Data security is our top priority

At GovPort, we understand the critical importance of data security for our clients, making it our top priority.

Data Protection

FedRAMP Hosting

All of GovPort's infrastructure is hosted in FedRAMP high environments within US zones only.

Data at Rest

All customer data is encrypted at rest using a FIPS 140-2 encryption module.

Data in Transit

All customer data, GovPort data, and customer support traffic is encrypted with TLS.

Platform Security

Zero-Trust

Zero-trust principles are applied to all employee and platform workflows.

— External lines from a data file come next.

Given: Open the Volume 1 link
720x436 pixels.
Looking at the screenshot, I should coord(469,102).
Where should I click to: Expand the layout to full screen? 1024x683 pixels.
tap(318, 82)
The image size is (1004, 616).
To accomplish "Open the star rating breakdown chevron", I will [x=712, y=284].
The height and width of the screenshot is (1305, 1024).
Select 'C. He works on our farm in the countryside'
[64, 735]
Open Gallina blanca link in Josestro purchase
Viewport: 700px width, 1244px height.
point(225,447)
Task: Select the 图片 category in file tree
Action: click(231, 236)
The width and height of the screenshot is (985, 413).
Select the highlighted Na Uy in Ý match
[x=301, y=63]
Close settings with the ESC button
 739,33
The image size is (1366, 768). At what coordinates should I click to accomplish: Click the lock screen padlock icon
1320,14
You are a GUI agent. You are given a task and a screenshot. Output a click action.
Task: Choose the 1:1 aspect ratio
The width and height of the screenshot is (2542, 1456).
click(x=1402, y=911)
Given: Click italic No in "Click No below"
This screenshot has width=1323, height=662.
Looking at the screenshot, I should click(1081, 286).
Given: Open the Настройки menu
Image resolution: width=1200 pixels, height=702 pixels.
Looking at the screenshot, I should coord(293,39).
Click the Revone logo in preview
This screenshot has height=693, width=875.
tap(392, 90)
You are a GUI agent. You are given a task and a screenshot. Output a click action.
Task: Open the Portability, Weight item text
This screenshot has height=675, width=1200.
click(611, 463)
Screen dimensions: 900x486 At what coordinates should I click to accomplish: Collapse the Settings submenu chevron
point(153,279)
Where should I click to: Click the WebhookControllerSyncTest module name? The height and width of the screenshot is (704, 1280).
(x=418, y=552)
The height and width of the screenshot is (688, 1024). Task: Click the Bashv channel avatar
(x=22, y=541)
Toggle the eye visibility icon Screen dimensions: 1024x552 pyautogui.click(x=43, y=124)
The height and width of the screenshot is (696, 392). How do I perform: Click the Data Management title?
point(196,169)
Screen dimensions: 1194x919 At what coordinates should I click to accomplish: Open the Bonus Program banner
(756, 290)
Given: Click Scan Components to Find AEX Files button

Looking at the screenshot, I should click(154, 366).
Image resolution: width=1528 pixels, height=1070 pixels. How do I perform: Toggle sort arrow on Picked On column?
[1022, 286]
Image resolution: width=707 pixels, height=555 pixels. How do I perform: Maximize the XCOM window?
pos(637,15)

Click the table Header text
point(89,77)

All internal communications, administrative or service-layer are authenticated and follow least privilege practices.

Vulnerability Scanning

GovPort performs static analysis and vulnerability scanning throughout our software development process.

Data Encryption

All data is stored encryption in transit and at rest using industry leading
AES-256 quantum resistant encryption.

Corporate Security

CMMC Compliance

GovPort was built from the beginning to be CMMC compliant, and we are in line to be one of the first companies assessed by a C3PAO when assessments kick off in Summer 2025.

ITAR & CUI

GovPort is built and operated in the US, by US persons only. No external parties have access to your data or metadata. We do not employ contractors or other third parties for anything product related.

Access Controls

GovPort employees are only granted permissions to resources required to perform their roles. Employee accounts and device access are centrally managed. Programmatic and application credentials are rotated automatically on a regular basis and are independent from employee accounts.